> Work instruction: In the entries below, find the lines with the word "will" and copy them.

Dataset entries
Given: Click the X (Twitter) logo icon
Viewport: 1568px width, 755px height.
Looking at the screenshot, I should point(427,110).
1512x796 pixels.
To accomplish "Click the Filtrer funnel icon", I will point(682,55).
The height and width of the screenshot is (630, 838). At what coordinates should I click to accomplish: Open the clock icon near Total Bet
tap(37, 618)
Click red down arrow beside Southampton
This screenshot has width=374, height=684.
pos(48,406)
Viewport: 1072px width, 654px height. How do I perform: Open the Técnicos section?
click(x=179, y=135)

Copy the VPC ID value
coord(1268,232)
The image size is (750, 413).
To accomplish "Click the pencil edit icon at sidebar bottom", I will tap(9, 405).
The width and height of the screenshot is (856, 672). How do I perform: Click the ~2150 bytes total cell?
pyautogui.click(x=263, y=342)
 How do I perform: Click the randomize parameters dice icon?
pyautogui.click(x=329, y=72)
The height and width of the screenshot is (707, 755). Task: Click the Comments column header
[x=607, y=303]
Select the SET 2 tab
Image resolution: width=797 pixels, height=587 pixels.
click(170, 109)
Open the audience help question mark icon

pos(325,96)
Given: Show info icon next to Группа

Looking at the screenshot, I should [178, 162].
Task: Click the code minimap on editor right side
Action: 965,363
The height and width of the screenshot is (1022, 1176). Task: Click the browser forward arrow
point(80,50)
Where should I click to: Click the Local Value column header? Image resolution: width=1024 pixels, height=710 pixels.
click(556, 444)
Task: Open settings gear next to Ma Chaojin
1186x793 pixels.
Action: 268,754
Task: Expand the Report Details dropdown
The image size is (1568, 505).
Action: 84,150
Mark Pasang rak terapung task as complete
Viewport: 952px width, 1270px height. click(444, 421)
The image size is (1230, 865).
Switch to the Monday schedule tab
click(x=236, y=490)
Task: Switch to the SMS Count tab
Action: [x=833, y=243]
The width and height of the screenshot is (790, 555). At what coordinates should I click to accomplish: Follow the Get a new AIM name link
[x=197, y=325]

> Task response:
To accomplish "Click the Filtrer funnel icon", I will point(682,55).
To accomplish "Click the pencil edit icon at sidebar bottom", I will tap(9, 405).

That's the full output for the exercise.